Le remède Spilliaert

Soirée d'octobre, Léon Spilliaert, 1912. © DR
Laurent de Sutter
Laurent de Sutter Professeur à la VUB

Eva Bester, icône radiophonique, délaisse un temps son émission Remède à la mélancolie pour consacrer un scintillant petit essai à Léon Spilliaert. Rencontre.

Lorsque Eva Bester entre d’un pas vif dans le café parisien où elle a fixé rendez-vous, une sorte de brise légère se lève. On s’attendait à rencontrer une jeune femme grave, mais c’est une bulle de champagne qui fait son apparition, souriante, le regard franc, la frange mutine. La présentatrice de l’émission-culte du dimanche matin, sur France Inter, Remède à la mélancolie, qui ausculte la manière dont ses invités se débrouillent avec la laideur de l’époque, ne semble pas en avoir besoin elle-même. Pourtant, dans le petit essai inattendu et précieux qu’elle consacre à la peinture de Léon Spilliaert, un désaccord profond mais languide avec le présent s’exprime au détour de chaque phrase – un spleen de ville côtière hors-saison.

Ce que j’aime, chez Spilliaert, c’est précisément son côté mortuaire.

On le lui dit.
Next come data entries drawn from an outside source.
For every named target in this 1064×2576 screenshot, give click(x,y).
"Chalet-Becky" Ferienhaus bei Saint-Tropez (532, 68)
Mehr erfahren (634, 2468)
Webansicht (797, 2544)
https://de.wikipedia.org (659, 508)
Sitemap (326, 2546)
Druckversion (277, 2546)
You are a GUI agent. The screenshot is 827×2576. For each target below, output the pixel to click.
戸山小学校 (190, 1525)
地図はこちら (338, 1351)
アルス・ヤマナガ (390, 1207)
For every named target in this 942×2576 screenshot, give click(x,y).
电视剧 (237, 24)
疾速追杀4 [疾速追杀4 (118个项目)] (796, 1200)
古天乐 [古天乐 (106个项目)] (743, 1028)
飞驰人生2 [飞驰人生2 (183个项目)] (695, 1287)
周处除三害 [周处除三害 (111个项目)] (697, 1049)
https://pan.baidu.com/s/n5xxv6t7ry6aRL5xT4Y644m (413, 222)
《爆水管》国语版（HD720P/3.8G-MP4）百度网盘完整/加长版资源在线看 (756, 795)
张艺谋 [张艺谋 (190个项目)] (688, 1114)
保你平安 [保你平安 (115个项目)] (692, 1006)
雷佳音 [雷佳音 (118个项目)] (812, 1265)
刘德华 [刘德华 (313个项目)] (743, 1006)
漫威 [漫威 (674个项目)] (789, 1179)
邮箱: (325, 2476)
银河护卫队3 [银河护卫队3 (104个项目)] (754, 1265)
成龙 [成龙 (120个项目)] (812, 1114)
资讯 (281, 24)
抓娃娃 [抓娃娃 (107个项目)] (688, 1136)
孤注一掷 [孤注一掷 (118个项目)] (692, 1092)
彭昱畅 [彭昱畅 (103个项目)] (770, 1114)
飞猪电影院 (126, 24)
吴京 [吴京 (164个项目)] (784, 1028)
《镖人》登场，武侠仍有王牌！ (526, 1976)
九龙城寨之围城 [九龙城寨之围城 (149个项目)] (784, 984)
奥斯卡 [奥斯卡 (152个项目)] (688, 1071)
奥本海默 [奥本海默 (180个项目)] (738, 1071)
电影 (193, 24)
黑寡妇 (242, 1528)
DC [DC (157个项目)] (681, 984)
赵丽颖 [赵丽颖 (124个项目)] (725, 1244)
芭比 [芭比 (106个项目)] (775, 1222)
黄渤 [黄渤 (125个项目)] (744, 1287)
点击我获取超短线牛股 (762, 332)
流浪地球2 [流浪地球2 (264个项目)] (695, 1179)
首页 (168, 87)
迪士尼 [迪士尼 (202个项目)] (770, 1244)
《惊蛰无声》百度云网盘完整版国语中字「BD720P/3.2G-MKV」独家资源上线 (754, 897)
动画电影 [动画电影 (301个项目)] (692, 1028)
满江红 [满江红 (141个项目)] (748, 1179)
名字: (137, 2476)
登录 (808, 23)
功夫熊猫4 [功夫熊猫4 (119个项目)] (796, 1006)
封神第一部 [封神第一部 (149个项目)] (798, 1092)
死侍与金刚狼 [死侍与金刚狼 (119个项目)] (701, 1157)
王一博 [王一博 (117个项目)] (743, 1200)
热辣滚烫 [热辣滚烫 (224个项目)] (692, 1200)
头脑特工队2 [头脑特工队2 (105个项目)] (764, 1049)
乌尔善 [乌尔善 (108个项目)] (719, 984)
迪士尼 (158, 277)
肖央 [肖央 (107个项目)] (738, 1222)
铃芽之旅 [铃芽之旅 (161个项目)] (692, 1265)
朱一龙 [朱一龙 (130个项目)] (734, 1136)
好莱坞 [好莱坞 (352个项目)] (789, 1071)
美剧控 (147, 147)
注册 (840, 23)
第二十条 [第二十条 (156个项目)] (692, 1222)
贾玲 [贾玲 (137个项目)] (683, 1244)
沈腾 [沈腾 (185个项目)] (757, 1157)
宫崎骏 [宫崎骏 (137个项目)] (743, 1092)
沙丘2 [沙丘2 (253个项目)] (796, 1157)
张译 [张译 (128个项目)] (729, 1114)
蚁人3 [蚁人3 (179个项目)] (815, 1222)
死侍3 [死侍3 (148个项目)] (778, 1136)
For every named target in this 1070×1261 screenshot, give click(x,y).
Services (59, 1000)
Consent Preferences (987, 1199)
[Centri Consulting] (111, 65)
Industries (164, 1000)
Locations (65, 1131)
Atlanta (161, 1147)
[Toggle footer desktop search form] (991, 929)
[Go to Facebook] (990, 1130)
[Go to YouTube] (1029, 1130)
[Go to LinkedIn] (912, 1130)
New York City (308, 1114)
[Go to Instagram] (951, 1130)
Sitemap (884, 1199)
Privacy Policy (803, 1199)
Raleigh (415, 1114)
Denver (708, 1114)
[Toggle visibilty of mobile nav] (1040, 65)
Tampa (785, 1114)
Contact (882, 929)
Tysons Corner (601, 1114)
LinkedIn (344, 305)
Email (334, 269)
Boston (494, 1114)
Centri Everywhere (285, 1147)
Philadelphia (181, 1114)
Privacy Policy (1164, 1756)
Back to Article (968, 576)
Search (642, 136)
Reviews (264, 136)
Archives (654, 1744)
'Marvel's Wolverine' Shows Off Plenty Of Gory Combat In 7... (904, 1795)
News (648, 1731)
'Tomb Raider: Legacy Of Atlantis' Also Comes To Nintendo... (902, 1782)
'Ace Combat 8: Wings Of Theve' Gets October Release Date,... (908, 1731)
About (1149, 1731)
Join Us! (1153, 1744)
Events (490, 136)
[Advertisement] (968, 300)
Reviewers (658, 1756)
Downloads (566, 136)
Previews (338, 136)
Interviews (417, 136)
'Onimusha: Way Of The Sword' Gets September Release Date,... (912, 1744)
Elle répond: « Ce que j’aime, chez Spilliaert, c’est précisément son côté mortuaire. Quand on regarde ses oeuvres, on ne peut qu’être frappé par l’angoisse métaphysique qu’à la fois ils expriment et dépassent. Lorsque j’ai découvert Spilliaert, j’ai eu le sentiment de découvrir un cousin de tempérament. » Ce cousinage lui a paru une telle évidence qu’elle a voulu, il y a quelques années, partir sur ses traces. Elle est allée traquer les restes des paysages qui avaient reçus le regard de Spilliaert, les collections où ses oeuvres demeurent conservées. « J’adore la Belgique et j’adore Ostende. Les restes de villas Belle Epoque jouxtant des barres d’immeuble hideuses, sous un ciel bas mais infini: encore aujourd’hui, on peut comprendre le caractère crépusculaire, presque fantastique, de son oeuvre rien qu’en se promenant sous les galeries du Thermae Palace. »

Le remède Spilliaert
© belgaimage

Cioran illustré

En cherchant cette communion avec le peintre, Eva Bester a toutefois compris combien il fallait se méfier des clichés qui tournaient autour de son oeuvre. « Par exemple, je crois qu’il est une erreur de classer Spilliaert parmi les symbolistes. Il a brièvement été inspiré par le mouvement symboliste à ses débuts, mais reste fasciné par le banal et le quotidien dont il révèle des aspects quasi fantastiques. Il était aussi un humoriste prodigieux, une sorte de Cioran illustré. Quand on regarde ses tableaux de manière attentive, on ne peut qu’être frappé du côté facétieux, presque bouffon, de certaines scènes ou de certaines figures. Spilliaert lui-même le disait. Lorsqu’on l’interrogeait sur ce qu’il trouvait le plus important de tout, il répondait: ‘la blague’. »

Est-ce là la source de l’attraction que Eva Bester nourrit pour lui? « Sans doute. Il n’y a rien que je trouve plus sinistre que les individus qui ne pensent qu’au premier degré. Spilliaert, lui, peignait à la fois le caractère insensé du monde et le transcendait par le regard qu’il portait sur lui. C’est pourquoi je le range avec mes autres héros, qui n’appartiennent pas par hasard à la même époque: Baudelaire, Poe, Huysmans, Wilde… Dans cette danse du désespoir et du rire se niche la possibilité de la beauté dans un monde qui fait tout pour l’anéantir. »

Et à ceux qui trouveraient le diagnostic dur, ou qui lui reprocheraient d’attendre trop de l’art et pas assez du monde, la jeune femme pourrait rétorquer: « L’art nous protège. Ou, en tout cas, il me protège. En regardant les tableaux de Spilliaert, je peux me quitter pendant un instant et croire que je vais pouvoir me réconcilier avec mes démons. » Lesquels? Quand on le lui demande, Eva Bester éclate d’un rire malicieux.

Léon Spilliaert, par Eva Bester, Autrement, 112 p.
Léon Spilliaert, par Eva Bester, Autrement, 112 p.